As for the mailing lists, that's odd, if the package says 0 lists, reseller should not be able to do that, unless 0 means unlimited, which would seem odd to me.
Well... I think you (or I) are confusing over what I classify as "allocation" based resellers and "usage" based resellers.
Allocation based resellers are governed by how much they allocate - how much total disk space and bandwidth they are allowed to give out to their accounts. If a reseller has 10GB of disk space to allocate out to their resold accounts, they could create 10 accounts each with a 1GB disk space quota, or 20 accounts each with 500MB of disk space, or some other configuration that adds up to 10GB of disk space. Once they've allocated their full 10GB of disk space, they can't create any new accounts.
This is in fact what happens in DirectAdmin if you try to create an account whose plan results in the reseller going over their allocation, DirectAdmin won't allow it to be created.
This negates "unlimited" in this context. If a reseller has 10GB of disk space, but they create a package with unlimited disk space - the creation happens, and how does "unlimited" add up against the 10GB reseller disk space allocation limit?
Usage based resellers are governed by how many resources their resold accounts consume collectively. This is what overselling is to me. This is tough to govern, which is why allocation based resellers are generally easier.
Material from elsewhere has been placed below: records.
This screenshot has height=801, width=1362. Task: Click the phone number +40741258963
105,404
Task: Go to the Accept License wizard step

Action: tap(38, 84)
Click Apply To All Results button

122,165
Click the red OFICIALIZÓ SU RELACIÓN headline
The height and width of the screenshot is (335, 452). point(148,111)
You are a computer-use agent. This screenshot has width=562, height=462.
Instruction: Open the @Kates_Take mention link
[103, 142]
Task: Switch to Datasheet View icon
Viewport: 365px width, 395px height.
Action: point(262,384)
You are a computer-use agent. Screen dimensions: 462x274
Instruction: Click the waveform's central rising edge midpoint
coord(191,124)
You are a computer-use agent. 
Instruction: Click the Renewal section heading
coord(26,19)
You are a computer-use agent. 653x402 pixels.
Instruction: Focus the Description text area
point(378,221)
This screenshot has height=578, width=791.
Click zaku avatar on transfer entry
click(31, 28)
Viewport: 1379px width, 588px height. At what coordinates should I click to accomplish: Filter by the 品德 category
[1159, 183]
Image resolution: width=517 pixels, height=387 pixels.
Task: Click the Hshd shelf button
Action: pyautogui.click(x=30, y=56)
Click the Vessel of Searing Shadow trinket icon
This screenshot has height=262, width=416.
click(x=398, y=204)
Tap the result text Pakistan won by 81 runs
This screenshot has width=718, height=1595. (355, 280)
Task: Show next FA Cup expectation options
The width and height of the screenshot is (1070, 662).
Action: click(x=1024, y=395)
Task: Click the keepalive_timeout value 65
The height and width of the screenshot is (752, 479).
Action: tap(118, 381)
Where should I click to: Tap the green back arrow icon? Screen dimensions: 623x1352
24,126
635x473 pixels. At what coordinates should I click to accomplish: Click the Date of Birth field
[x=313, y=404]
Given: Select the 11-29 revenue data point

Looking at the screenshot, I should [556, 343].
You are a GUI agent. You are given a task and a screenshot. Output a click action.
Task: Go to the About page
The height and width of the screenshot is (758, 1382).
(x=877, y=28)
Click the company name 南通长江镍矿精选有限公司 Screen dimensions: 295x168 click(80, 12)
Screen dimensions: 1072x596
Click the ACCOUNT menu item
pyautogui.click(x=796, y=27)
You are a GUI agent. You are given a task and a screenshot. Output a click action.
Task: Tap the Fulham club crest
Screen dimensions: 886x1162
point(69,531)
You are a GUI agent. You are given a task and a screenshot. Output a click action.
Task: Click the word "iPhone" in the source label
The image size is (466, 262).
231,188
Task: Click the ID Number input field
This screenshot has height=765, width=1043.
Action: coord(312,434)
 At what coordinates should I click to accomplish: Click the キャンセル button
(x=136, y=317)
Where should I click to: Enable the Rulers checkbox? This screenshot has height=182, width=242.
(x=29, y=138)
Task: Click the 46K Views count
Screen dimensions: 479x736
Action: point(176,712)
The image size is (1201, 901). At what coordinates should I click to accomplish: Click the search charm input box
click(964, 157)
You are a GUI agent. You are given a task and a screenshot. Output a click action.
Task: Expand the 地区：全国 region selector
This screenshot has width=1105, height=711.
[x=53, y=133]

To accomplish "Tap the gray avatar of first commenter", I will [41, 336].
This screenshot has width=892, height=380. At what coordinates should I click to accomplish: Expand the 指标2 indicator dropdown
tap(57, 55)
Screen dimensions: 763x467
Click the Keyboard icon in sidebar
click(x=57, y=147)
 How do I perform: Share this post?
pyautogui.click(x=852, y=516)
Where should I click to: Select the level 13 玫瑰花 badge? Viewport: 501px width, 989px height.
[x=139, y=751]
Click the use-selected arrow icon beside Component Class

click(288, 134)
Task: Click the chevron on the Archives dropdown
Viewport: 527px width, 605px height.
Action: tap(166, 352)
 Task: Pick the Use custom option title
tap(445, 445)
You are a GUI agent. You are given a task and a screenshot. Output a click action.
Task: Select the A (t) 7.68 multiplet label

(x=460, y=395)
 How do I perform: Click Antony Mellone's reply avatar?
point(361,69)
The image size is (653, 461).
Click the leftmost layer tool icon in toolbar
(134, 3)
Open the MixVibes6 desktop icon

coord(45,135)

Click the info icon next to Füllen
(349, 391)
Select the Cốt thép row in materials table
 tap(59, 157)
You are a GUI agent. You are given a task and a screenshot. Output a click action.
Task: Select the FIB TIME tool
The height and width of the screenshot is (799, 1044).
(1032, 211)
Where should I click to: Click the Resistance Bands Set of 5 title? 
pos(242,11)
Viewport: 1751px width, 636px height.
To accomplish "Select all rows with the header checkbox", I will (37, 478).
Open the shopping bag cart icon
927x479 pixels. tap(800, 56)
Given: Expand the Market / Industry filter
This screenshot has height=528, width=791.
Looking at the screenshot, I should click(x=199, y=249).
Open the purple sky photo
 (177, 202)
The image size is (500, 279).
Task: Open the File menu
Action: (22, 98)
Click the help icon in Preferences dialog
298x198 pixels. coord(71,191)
With a usage based reselling, a reseller with a 10GB reseller disk space allocation limit will be able to create packages and accounts with any amount of disk space. The governing system is how much disk space their resold accounts have collectively consumed. An accounts with a 10GB disk space package that is using 100MB only counts as 100MB of the reseller's 10GB disk allocation.
In this way - a usage based reseller can have access to to unlimited disk space in their package creation because it's not defined by how much disk space is allocated out, but by how much disk space is actually used.
Like I said, usage based reseller accounts are hard to govern. I'm not really asking DirectAdmin to provide a way to govern these. Most (all?) of our resellers are allocation based. For usage based resellers, I just check reseller's usage every day and determine how close they are to their resource limits.
(I used disk space in this example, but bandwidth could have been used as well)
At least this is how I've always defined these aspects. I'll admit that it would probably be tough for me to change my mindset on these since these definitions have been ingrained in me for 10-20 years. But, as always, my viewpoint doesn't necessarily reflect everyone else's viewpoint.